La comida rápida en España
Durante los últimos años, el consumo de comida rápida a lo largo de todo el mundo aumenta cada vez más. La aparición de los servicios de reparto a domicilio supuso uno de los mayores incrementos que existen sobre éste sector, pero con las restricciones originadas por el Covid, ha alcanzado su mayor auge hasta la fecha.
Si nos comparamos con el resto del mundo, España no es uno de los mayores consumidores de fast food en el mundo. Dicha lista la encabezan Japón y China, y como máximo representante de la comida basura, no podía ser otro que Estados Unidos, el cual posee una media de gasto en comida rápida hasta cinco veces mayor que la media española. Esto es algo que va ligado con que Estados Unidos también encabece la lista de países con más sobrepeso en todo el mundo, pues es bien sabido que la comida rápida asalta sus dietas con demasiada frecuencia.
Dentro de España también podemos observar una gran diferencia de consumo de fast food entre las diferentes provincias que conforman nuestro país. Obviamente Madrid y Barcelona ocupan puestos cercanos a la cima, ya que la gran aglomeración de comercios incita a solicitar estos productos con una mayor asiduidad, pero nos sorprende que el liderato de dicha lista cae en manos de las Islas Baleares y las Islas Canarias, y con una considerable diferencia de las demás, cabe decir. En el otro extremo encontramos que Extremadura es la provincia española con un menor consumo de comida rápida, adoptando una alimentación mucho más sana y natural.

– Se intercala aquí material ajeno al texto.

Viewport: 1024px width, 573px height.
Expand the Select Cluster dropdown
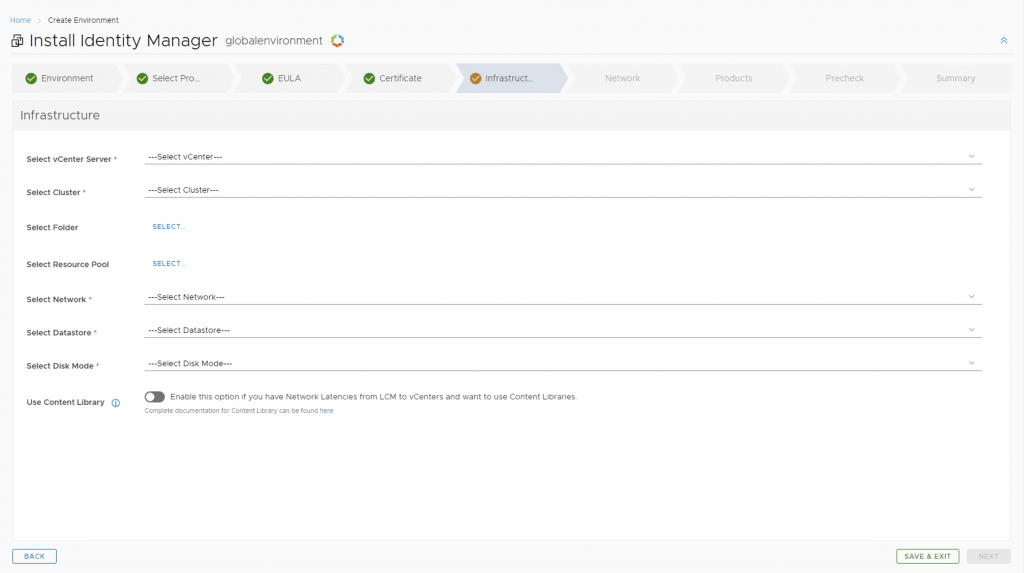point(562,190)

Respecto a que franquicias son las más consumidas por los españoles, la hamburguesería TGB ocupa un 1% de la cuota de mercado, bastante alta teniendo en cuanta que apenas lleva 7 años en funcionamiento. Ligeramente por encima, encontramos dos franquicias que presumen de la calidad de sus productos artesanales, que es el caso de Viena y Granier, con un 1,3% y un 1,2% respectivamente. Otro peldaño por encima, podemos dar con dos franquicias de origen español y con gran presencia en el mundo de los helados, es el caso de Llaollao y Smöoy, las cuales, pese a que se centran en otro tipo de productos, abarcan un 1,4% y 1,6% de cuota de mercado, respectivamente. La franquicia Subway, especializada en bocadillos se hace con un 1,9%, cantidad bastante elevada. Ya en el quinto puesto de los gigantes de fast food, encontramos al rey del pollo frito, KFC, que, aunque en España no tiene tanto gancho como fuera de aquí, domina un 3,1% de la cuota de mercado. El tercer y cuarto puesto recae en los sándwiches y la bocatería, pues son Pans & Co y Rodilla quienes se hacen con estos puestos al poseer un 4,4% y 3,6% de cuota. Los líderes se pueden adivinar con facilidad, pues ya sabemos que la comida rápida por excelencia es la hamburguesa. Burger King arrasa en el sector haciéndose con un 22,5% de cuota de mercado. Cantidad que, aunque puede considerarse enorme, se queda corta frente a su rival, McDonald´s, el cual posee un 40,4% de cuota de mercado en España. Una cifra, auténticamente desorbitada.
Como datos finales, resaltaremos que los varones tienen un consumo de fast food superior al de las mujeres, y en términos de edad, podemos comprobar que desde los 18 años en adelante, cuanto mayor es la población, más se reduce su consumo de este producto.